Silver Lake: See how we can just hint at the mechanics? Aren't they just a matter of semantics? Then once our girl goes through the insemination, once she's a carrier of another kind, she's back to normal.
Venice: Any of the undead that come near her, after a minute they're normal too. Or abnormal, depending on your point of view. Either way it gives us another great sequence. All she has to do is stand out by the barbed wire and let the wind pick up her scent.
Silver Lake: The invisible majesty of pheromones, an Immaculate Conception, or in this case disinfection -- isn't that the best way to handle the greasy, shivery, febrile particulars? To be sure, our girl's got something in her belly, now. But isn't the outreach what matters, the power that emanates from the belly, the changes in every slavering creature caught in its ambience?
Venice: Every zombie, anyway. Think of the dance of the bees, how one guy comes back with claws full of pollen and the whole colony goes into a dance.
Silver Lake: Have you ever seen the dance of the bees? Could you ever have imagined that a few minutes watching Animal Planet would alter the base matter of the zombie dynamic? We've sailed the seas and come to bees.

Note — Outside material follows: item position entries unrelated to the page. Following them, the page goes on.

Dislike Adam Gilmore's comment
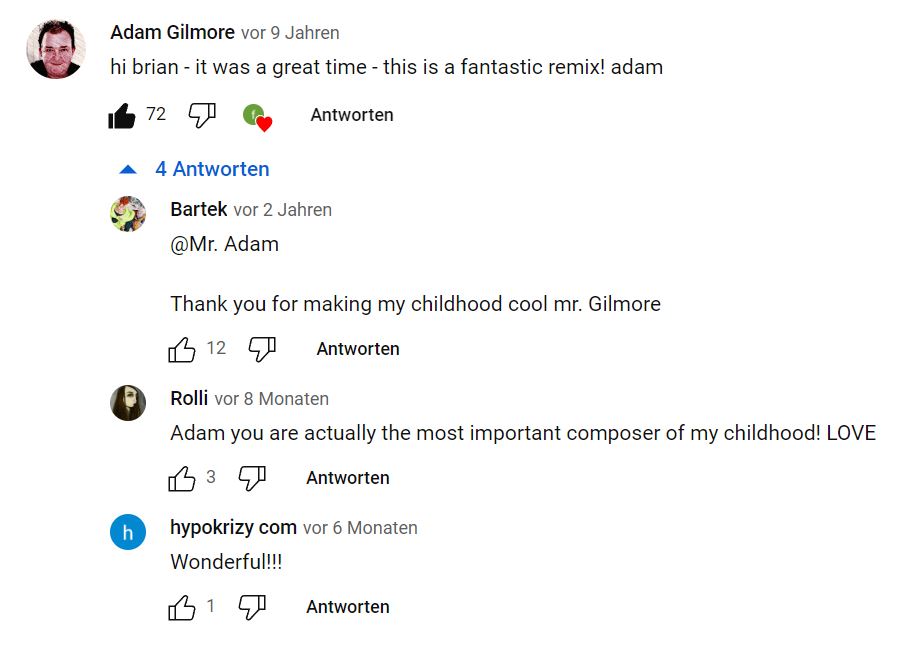Image resolution: width=897 pixels, height=654 pixels. [202, 116]
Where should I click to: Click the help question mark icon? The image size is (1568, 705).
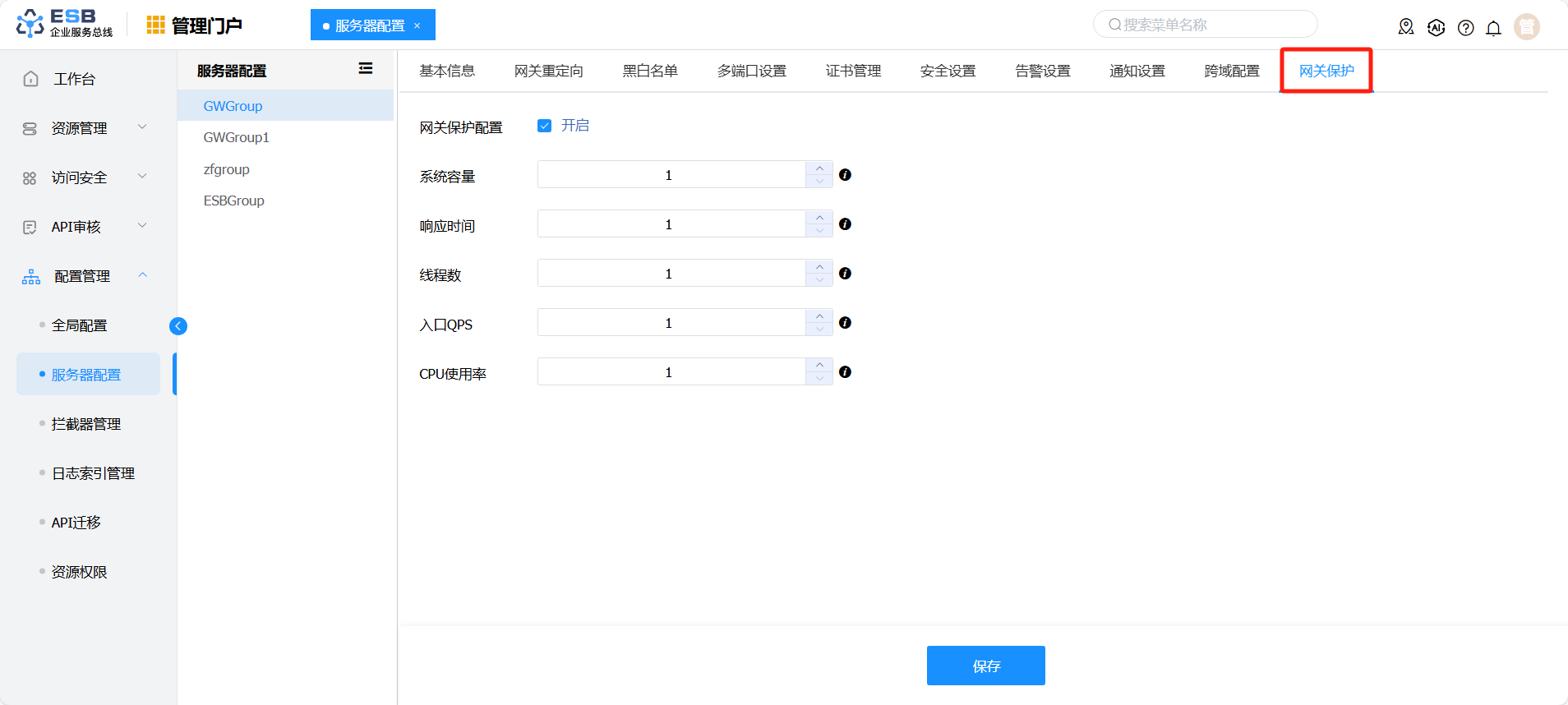pyautogui.click(x=1465, y=28)
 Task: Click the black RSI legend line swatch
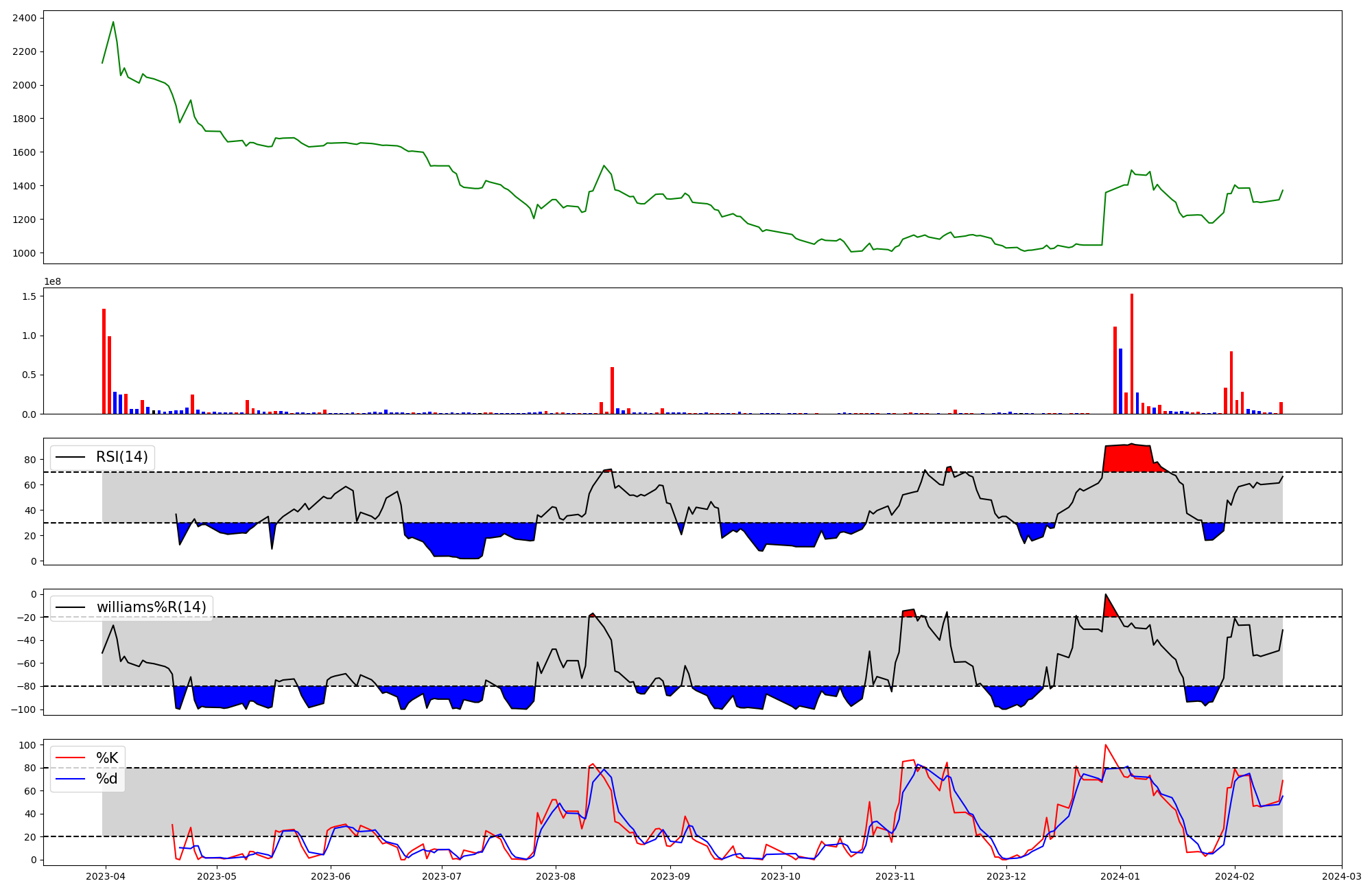(71, 457)
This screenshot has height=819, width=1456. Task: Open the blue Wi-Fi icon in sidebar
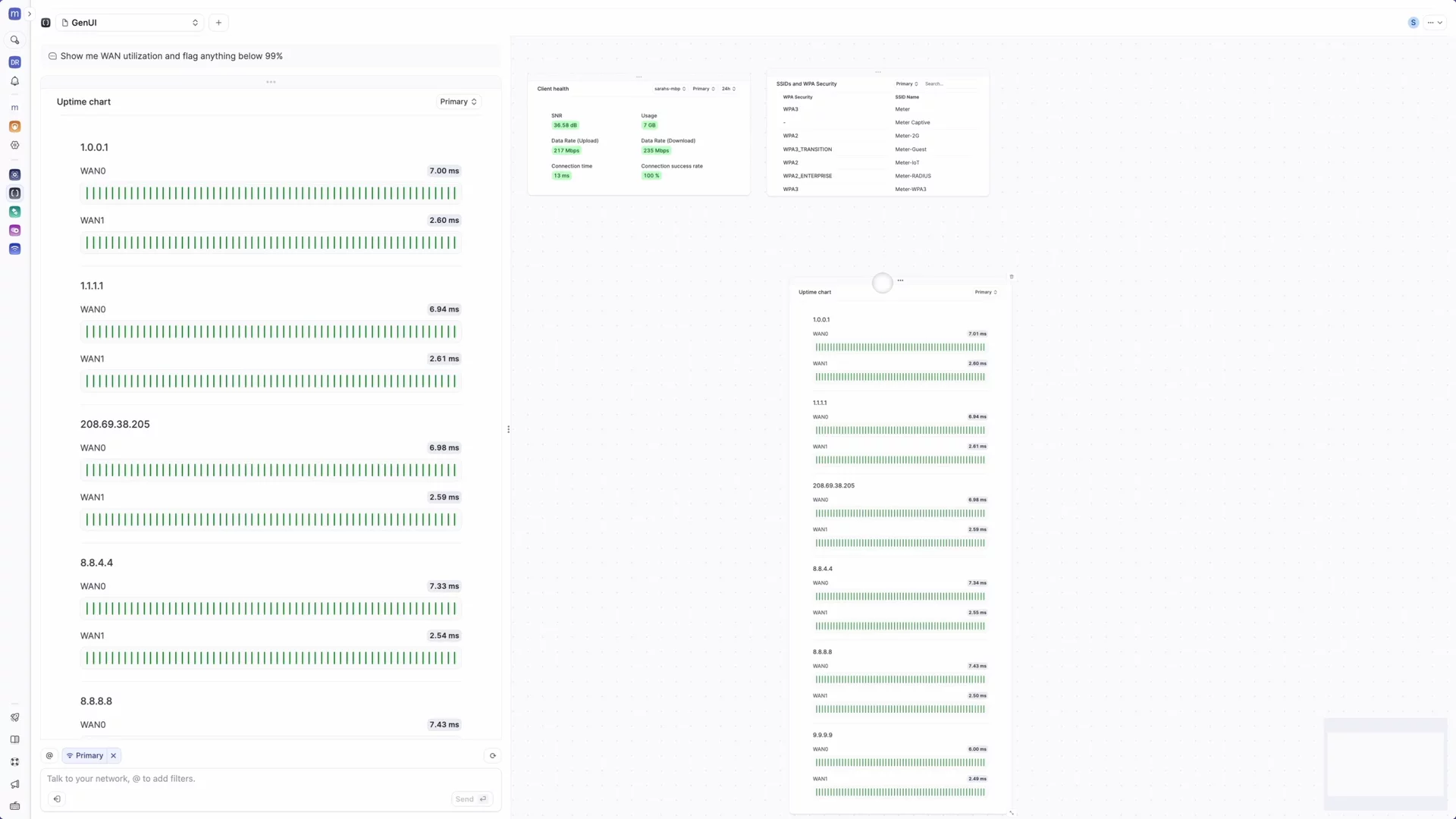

Venice: It's a colony, the dead among us. It's life everlasting, except dead. It's the drones, hauling and picking and swabbing and pulling the levers. Only, sometimes they need a new queen. Sometimes they have to walk off the job with jaws snapping. It's not about feeding, it's about breeding.
Silver Lake: Have you ever seen a movie like it? Implanting the Royal Jelly of the undead? Our heroine, with what the Ancient whispers in her ear -- it's like the movie of her own parents falling in love!
Venice: We could wrap up with another of those slow pans. High saturation, panning over the worker bees we never think twice about.
Silver Lake: Have you ever so enjoyed the end of the world? End of the world, in our case, comes to world without end. Can you picture it, the laborers placid in their labor, the Queen smiling down from the deck of her greenhouse?
Venice: We could put her in something like stadium seating, a touch of meta.
Silver Lake: Certainly it's been meta for our main girl, hasn't it, stumbling upon her very fate? Certainly she must be wondering -- earlier, what was all that striving? The long nights over chemistry and botany and life and death. The trial and error in the lab, every experiment in six iterations, if not a dozen. What's the point striving, when ultimately, all that you're about is this girlchild at you feet? An ordinary enough child.
Venice: Though she does look like she's about to bite her pet hamster in the neck. Ha-ha, ha-ha.
Silver Lake: Hehhehheeh. And what's the point of putting up a fuss? Isn't it better to simply let the spectacle unfold?
Venice: Just let the kid chomp. One last splash of adrenalin, that's what you're buying with the ticket.